A dermatologist and nutritionist weigh in.
The notion that what you eat has an effect on your skin isn’t anything new. Not by a long shot. But knowing exactly what could cause your skin to freak out into an oily, shiny mess by 3:00 PM isn’t so cut-and-dried. Which is why we asked two experts, dermatologist Dr. Whitney Bowe and nutritionist and multi-time New York Times best-selling author, Kimberly Snyder, what foods to avoid and which to eat to get glowing, not greasy, skin.
Foods That Cause a Shiny Face
“If you have oily skin, you should seek to avoid high-glycemic-index foods and refined carbs like pretzels, dried fruit, cold cereal, white bread, and white pasta,” Dr. Bowe explains. “High-glycemic-index foods trigger a cascade of hormonal signals that include elevation of IGF-1 (insulin-like growth factor 1). This cascade of events triggers inflammation and excessive sebum production in the skin.”

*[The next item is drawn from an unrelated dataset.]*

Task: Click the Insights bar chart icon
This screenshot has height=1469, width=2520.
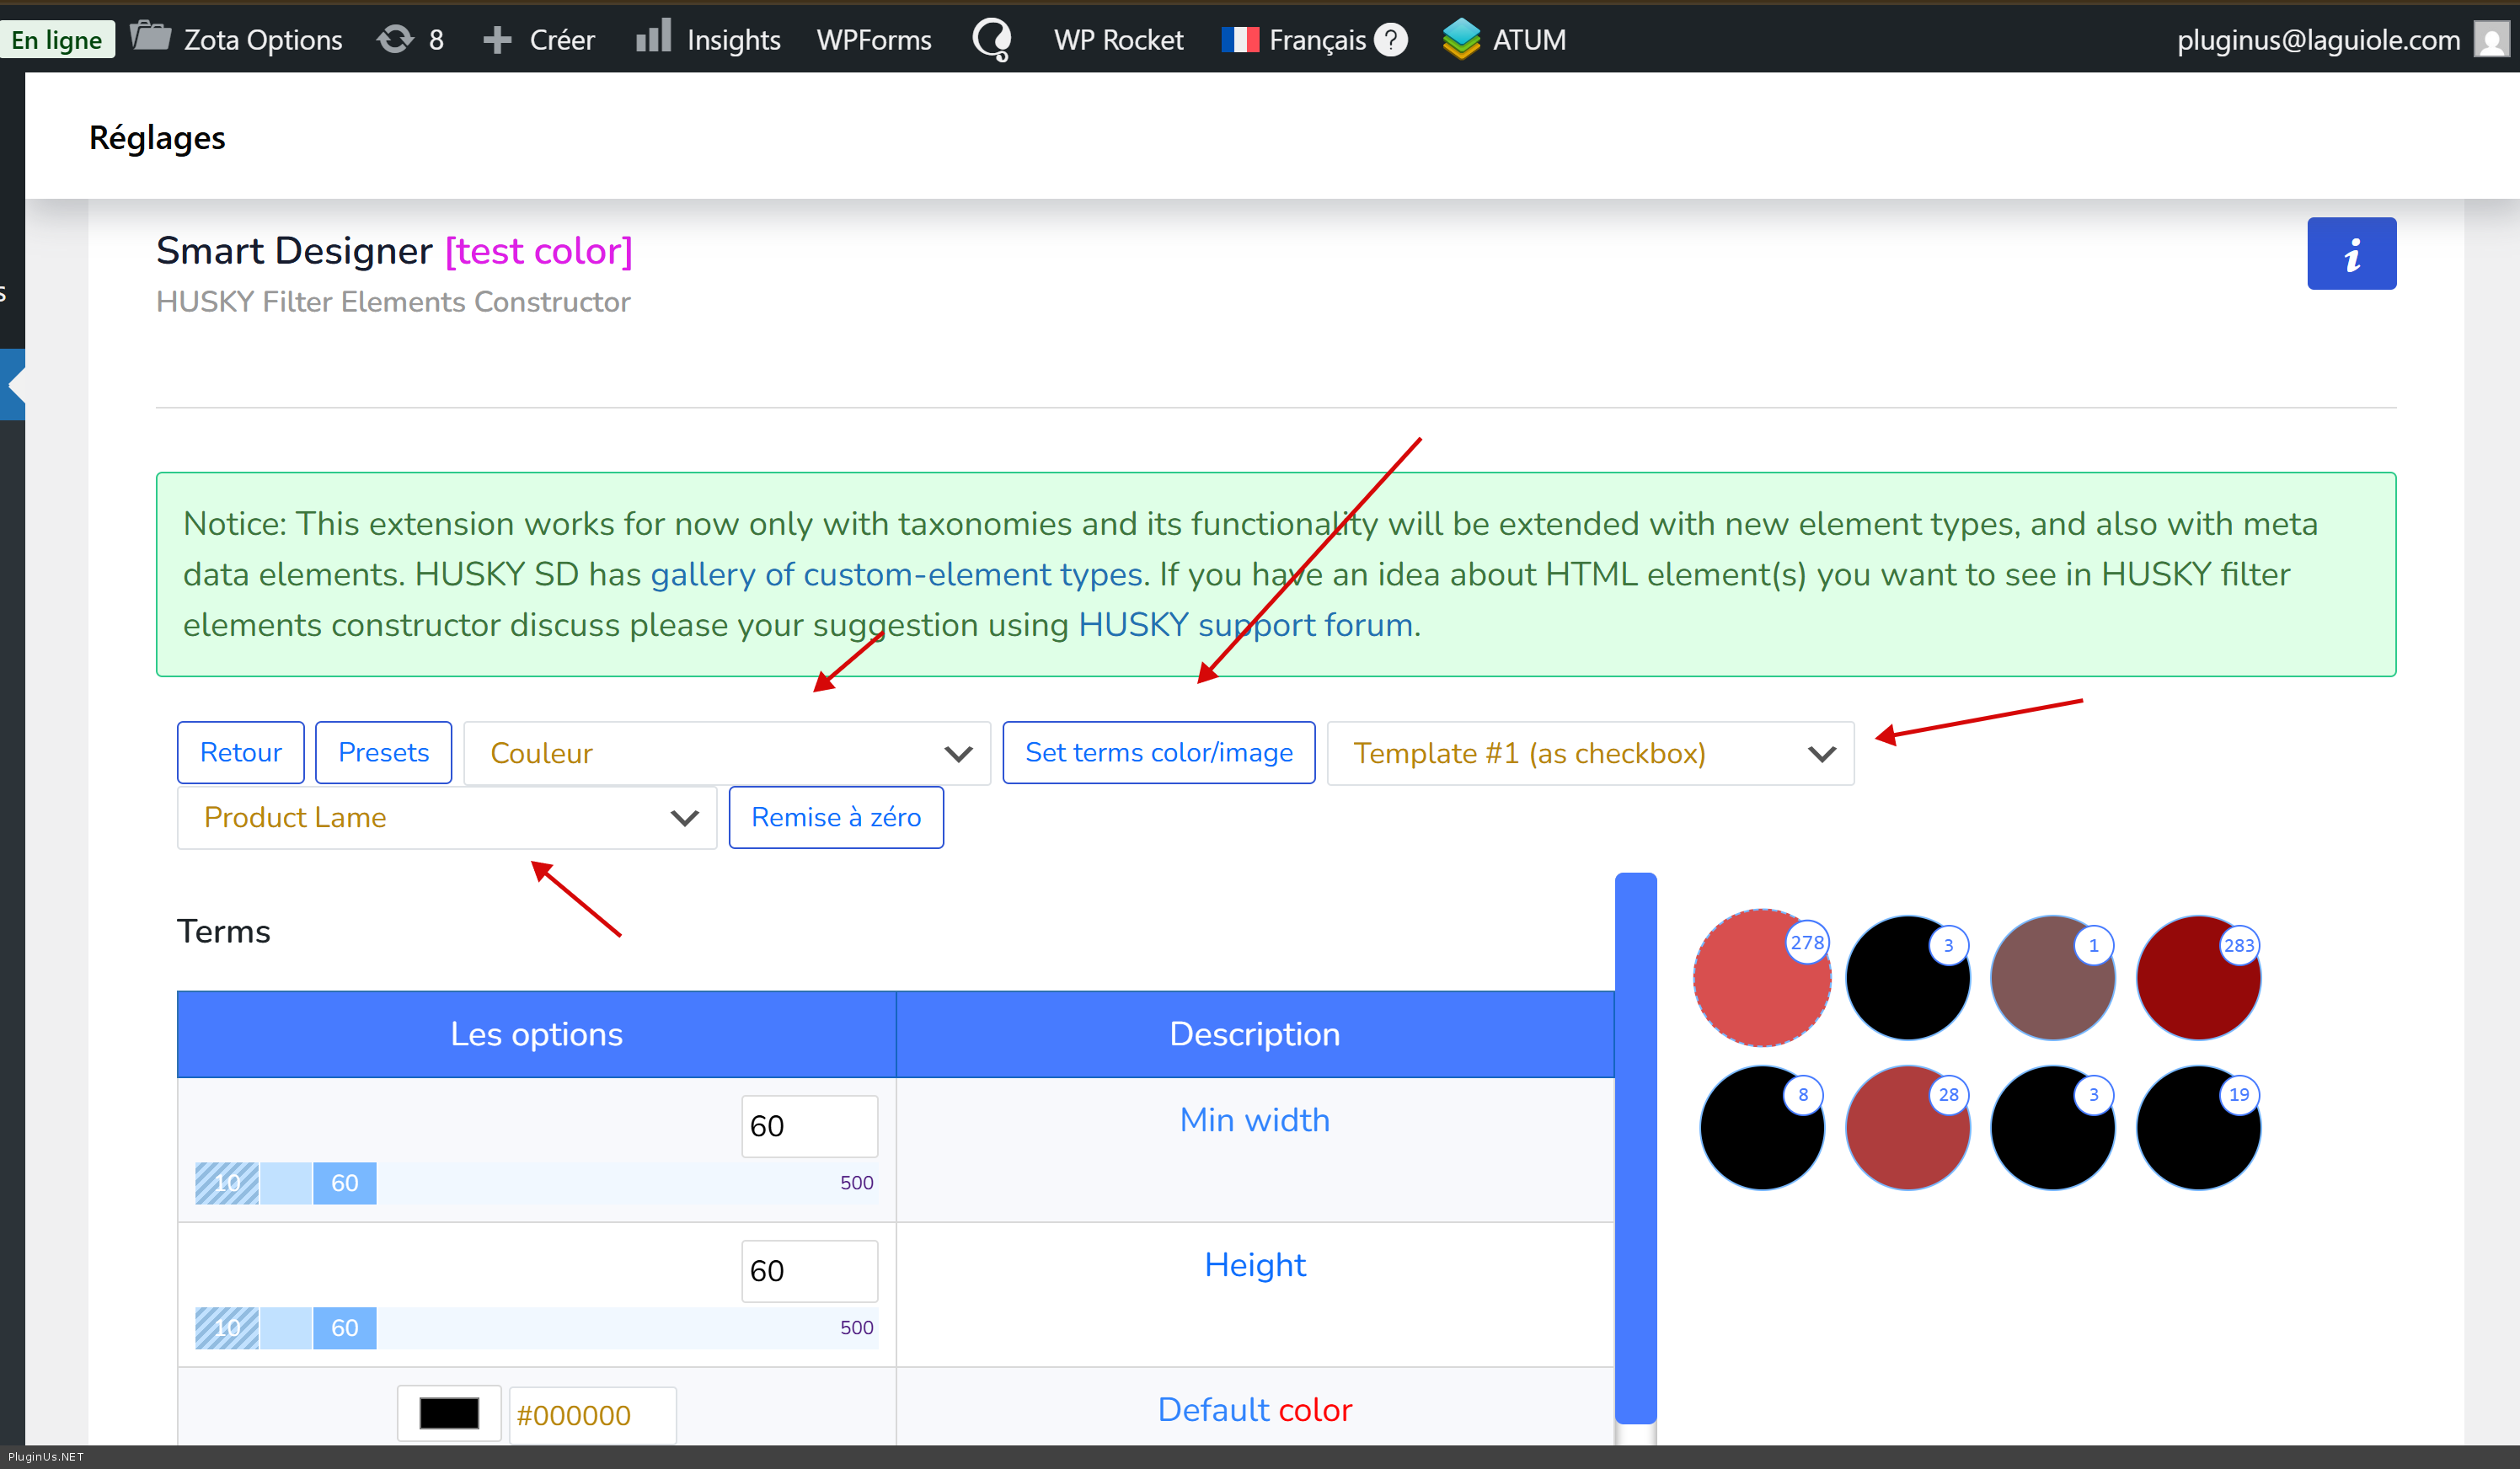Action: click(653, 37)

Snyder pointed to dairy. “Dairy contains hormones that can lead to inflammation and toxins that promote oily skin,” suggests Snyder. “Avoid bad fats such as fried or cooked oils, vegetable oils, excessive animal fats, as these foods tax the liver and have skin-damaging effects.”
Instead Go For...
Of course, Dr. Bowe says you should go for the opposite of the high-glycemic foods. “Studies show that when you replace these foods with low-glycemic-index alternatives, it actually decreases the size of the sebaceous glands—thus [producing] less oil and less acne,” she says. Snyder’s recommendation sounds like you should plan on some salads. “Consume foods with beauty fats, such as chia seeds, walnuts, sesame seeds, hemp, or flax seeds, which contain omega-3 fatty acids,” says Snyder. “These should be eaten with green-leafy salads to ease digestion. Cucumbers are high in enzyme-charged water, B vitamins, nutrients, and electrolytes to build skin radiance from within. The naturally filtered, enzyme-rich water in cucumbers makes them an excellent hydrator that has a natural cooling effect on the skin.”